A1_DataPreparation.do: generate the dataset used in the paper (MLNigeria_masterdata.dta)
A2_DescriptiveStats.do: replicate Figures 1-4
A2b_AddedValue.do: replicate Figure A1 and Table A5
A3_BusinessPlanvsSurvey.do: replicate Tables 1-3, A1-A4
A4_PredictionOLS.do: replicate OLS results in Tables 5-6, A10, A12-A15 - Employment, Sales, Profits
A4b_PredictionLogitBinary.do: replicate Logit/Probit results in Tables 4, A11, A15 - Survival
A4c_PredictionOLSTail.do: replicate OLS results in Table 7 Panels A-B
B1_PredictionSVM.do: replicate SVM/SVR results in Tables 5-6, A8, A10, A12-A14, A17 - Employment, Sales, Profits
B1b_PredictionSVMBinary.do: replicate SVM/SVR results in Tables 4, A8, A11, A17 - Survival
B2_PredictionLASSO.do: replicate LASSO results in Tables 5-6, A6-A7, A10, A12-A17 and Figures A3-A6 - Employment, Sales, Profits
B2b_PredictionLASSOBinary.do: replicate LASSO results in Tables 4, A6-A7, A11, A15-A17 and Figure A2 - Survival
B2c_PredictionLASSOVarSel.do: replicate Table A21
B3_PredictionBoosting.do: replicate Boost results in Tables 5-6, A9-A10, A12-A15, A17 - Employment, Sales, Profits
B3b_PredictionBoostingBinary.do: replicate Bosst results in Tables 4, A9, A11, A17 - Survival
B3c_PredictionBoostingVarSel.do: replicate Table A20 
B4_PredictionElasticNet.do: replicate Table A19 (Employment, Sales, Profits)
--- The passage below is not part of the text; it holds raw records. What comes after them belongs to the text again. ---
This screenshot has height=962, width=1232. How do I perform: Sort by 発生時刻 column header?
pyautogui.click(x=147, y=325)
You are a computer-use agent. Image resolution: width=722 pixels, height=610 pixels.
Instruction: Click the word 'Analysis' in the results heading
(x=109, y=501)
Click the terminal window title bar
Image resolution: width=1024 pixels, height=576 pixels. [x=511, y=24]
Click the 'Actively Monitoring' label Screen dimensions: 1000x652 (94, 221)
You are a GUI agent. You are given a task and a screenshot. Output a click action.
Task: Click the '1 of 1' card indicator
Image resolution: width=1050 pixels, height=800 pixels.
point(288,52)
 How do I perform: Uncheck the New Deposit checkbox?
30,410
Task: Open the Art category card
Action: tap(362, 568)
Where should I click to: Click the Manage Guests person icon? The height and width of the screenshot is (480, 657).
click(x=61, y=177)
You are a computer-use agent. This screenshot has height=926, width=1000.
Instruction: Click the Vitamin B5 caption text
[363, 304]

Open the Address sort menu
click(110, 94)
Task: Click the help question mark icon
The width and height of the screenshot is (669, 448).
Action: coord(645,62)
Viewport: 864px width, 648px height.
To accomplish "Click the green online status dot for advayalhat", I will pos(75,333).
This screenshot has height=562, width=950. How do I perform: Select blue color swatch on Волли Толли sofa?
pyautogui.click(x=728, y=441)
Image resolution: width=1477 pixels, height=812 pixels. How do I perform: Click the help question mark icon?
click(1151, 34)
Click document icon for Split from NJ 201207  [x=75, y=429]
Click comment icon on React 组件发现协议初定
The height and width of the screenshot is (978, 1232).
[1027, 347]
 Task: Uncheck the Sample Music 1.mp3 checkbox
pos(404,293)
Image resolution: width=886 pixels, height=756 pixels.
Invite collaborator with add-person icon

B4b_PredictionElasticNetBinary: replicate Table A19 (Survival)
B5_PredictionEnsemple: replicate Table A18
B6_PredictionMLTail: replicate ML results in Table 7 Panels A-B
B7_PortfolioSimulation: replicate Table 7 Panels C

Required additional Stata commands:

svmachines (http://schonlau.net/publication/16svm_stata.pdf)
elasticregress (https://ideas.repec.org/c/boc/bocode/s458397.html)
boosting (https://www.stata-journal.com/sjpdf.html?articlenum=st0087)
see also https://www.stata.com/stata-news/news33-4/users-corner/